#### WHAT IS NEEDED
Return, exactly and in full, the lines of the records below starting at the one with "Quotes from Games (123, 2391)" and ending at the one with "Blog (729, 95)", and no other lines.

#### TASK INPUTS

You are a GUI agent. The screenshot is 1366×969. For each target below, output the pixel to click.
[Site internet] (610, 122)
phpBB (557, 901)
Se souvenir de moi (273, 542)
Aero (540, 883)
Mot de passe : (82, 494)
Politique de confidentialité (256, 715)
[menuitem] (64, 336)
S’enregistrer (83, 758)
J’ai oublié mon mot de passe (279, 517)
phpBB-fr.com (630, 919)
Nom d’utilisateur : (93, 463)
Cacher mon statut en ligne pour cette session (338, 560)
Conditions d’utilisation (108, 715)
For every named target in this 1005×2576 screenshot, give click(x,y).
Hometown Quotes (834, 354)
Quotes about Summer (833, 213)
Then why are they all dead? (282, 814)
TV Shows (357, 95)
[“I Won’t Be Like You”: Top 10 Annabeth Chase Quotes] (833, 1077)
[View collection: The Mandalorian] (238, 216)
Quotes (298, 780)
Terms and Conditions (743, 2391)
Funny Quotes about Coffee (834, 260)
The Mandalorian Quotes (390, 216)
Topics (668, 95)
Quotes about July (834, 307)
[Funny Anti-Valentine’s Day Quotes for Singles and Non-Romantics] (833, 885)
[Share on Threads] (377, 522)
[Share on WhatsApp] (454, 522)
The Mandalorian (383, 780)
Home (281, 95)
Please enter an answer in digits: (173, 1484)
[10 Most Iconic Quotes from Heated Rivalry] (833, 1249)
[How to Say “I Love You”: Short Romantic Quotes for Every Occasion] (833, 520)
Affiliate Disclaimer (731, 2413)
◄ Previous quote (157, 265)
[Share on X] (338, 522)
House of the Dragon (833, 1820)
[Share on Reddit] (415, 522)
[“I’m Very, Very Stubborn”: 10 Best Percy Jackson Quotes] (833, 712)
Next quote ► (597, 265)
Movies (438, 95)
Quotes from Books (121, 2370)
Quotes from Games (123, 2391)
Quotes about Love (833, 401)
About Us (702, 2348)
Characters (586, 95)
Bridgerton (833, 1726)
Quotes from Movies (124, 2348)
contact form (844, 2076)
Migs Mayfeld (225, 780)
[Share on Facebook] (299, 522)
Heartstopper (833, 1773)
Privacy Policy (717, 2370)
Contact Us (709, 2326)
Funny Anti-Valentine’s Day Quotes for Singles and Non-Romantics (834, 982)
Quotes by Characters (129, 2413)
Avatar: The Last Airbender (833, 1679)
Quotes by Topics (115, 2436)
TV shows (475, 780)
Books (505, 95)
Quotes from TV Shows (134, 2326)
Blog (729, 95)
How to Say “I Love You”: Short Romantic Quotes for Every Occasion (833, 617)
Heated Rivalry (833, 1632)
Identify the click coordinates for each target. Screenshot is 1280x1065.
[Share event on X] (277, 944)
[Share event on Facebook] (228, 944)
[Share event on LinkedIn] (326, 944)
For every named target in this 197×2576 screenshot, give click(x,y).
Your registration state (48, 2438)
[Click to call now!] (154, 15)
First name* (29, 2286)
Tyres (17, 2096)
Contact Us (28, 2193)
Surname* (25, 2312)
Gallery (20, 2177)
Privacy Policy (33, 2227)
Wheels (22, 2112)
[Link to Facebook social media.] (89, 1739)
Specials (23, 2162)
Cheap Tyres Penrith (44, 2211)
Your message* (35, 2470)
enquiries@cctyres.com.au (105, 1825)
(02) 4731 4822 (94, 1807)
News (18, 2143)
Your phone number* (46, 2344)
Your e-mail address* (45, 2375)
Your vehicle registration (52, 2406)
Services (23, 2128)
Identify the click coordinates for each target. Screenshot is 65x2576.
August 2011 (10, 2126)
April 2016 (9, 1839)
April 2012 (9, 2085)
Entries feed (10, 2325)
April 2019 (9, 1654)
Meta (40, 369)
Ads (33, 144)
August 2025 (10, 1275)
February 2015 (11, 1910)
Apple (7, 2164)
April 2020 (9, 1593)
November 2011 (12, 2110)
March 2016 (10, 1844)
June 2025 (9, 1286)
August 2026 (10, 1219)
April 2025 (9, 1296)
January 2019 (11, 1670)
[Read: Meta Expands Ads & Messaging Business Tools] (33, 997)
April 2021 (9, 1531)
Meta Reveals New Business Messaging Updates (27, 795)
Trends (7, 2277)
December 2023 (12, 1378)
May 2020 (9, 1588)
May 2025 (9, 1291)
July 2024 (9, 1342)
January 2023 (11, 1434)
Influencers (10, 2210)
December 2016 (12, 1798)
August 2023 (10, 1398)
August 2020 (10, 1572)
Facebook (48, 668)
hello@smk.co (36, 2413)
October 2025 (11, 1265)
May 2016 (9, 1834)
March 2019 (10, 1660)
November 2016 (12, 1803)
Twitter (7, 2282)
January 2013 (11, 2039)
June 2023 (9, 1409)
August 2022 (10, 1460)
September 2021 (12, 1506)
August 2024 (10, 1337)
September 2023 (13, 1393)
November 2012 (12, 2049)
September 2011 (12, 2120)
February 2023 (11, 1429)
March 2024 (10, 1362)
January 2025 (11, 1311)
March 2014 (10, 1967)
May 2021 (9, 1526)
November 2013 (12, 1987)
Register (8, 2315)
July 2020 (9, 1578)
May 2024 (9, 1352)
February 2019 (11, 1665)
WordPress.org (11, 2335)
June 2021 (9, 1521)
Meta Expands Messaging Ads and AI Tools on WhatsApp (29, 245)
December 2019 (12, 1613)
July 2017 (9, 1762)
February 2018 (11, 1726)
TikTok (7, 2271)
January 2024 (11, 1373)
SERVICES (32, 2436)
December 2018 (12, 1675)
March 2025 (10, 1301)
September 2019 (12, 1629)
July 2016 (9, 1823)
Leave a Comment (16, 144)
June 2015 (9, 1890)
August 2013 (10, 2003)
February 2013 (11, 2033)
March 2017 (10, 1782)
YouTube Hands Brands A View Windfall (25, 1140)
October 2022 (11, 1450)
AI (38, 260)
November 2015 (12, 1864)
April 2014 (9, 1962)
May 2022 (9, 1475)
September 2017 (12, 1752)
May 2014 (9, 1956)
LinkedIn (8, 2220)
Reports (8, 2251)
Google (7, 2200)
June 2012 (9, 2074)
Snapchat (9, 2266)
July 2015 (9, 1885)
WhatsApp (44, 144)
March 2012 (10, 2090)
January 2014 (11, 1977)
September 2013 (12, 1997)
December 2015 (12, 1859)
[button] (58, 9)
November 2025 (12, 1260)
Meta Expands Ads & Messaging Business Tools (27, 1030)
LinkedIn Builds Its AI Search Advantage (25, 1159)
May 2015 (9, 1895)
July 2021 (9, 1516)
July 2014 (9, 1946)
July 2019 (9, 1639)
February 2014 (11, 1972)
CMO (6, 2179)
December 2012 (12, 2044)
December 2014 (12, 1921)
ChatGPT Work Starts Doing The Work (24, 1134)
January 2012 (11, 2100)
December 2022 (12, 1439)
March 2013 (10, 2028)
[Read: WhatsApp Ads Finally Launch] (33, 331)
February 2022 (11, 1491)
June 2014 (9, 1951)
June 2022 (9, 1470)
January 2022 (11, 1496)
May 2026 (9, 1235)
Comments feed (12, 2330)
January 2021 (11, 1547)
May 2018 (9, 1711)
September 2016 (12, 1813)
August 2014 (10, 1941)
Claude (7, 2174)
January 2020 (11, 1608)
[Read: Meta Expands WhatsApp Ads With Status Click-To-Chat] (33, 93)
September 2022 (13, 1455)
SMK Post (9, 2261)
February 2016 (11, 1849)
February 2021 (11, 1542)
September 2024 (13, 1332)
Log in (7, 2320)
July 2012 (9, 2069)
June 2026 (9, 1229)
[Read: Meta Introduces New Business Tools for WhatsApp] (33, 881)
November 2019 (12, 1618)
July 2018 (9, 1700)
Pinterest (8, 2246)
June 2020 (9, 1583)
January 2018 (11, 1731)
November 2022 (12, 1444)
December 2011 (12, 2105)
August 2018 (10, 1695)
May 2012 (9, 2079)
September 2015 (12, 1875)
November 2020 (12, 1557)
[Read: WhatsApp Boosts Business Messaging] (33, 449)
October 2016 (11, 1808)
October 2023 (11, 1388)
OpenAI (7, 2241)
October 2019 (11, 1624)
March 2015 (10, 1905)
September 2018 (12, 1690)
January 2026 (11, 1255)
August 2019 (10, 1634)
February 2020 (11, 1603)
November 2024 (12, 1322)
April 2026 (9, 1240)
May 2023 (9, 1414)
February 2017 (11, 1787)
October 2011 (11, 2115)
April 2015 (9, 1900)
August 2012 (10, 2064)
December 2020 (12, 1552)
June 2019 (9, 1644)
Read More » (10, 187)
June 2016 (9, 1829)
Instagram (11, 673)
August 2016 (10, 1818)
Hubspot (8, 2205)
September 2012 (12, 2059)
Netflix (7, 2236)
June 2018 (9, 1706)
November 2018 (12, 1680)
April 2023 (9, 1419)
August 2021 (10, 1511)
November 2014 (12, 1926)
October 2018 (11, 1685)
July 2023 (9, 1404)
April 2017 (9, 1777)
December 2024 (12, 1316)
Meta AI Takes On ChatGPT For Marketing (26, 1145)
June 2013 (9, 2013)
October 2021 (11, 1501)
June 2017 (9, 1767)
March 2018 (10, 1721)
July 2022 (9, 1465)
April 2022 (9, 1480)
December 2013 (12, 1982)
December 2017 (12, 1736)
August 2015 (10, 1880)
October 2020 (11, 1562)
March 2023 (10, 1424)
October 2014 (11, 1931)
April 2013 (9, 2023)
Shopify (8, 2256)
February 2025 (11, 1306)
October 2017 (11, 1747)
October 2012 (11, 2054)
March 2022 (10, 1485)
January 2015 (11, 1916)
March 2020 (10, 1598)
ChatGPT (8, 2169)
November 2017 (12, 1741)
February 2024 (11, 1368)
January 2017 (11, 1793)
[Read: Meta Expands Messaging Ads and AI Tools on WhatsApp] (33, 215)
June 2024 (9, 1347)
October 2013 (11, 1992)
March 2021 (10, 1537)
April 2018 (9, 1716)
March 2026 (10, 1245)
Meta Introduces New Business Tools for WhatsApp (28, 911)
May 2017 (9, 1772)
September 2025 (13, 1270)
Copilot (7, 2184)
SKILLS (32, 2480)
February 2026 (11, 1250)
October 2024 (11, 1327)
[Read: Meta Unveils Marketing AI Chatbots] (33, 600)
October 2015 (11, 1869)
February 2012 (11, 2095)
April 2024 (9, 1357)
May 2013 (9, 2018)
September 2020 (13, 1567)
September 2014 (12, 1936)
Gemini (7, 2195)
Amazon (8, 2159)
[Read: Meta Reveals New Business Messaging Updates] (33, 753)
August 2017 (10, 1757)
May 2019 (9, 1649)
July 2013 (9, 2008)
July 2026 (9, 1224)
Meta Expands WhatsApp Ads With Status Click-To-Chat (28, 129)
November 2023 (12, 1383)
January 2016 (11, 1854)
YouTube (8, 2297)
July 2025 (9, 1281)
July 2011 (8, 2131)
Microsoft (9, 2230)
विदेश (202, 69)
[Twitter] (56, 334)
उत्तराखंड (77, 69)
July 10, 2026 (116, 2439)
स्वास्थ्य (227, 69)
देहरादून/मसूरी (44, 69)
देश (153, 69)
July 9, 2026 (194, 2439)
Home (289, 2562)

#### RESPONSE
Quotes from Games (123, 2391)
Quotes about Love (833, 401)
About Us (702, 2348)
Characters (586, 95)
Bridgerton (833, 1726)
Quotes from Movies (124, 2348)
contact form (844, 2076)
Migs Mayfeld (225, 780)
[Share on Facebook] (299, 522)
Heartstopper (833, 1773)
Privacy Policy (717, 2370)
Contact Us (709, 2326)
Funny Anti-Valentine’s Day Quotes for Singles and Non-Romantics (834, 982)
Quotes by Characters (129, 2413)
Avatar: The Last Airbender (833, 1679)
Quotes by Topics (115, 2436)
TV shows (475, 780)
Books (505, 95)
Quotes from TV Shows (134, 2326)
Blog (729, 95)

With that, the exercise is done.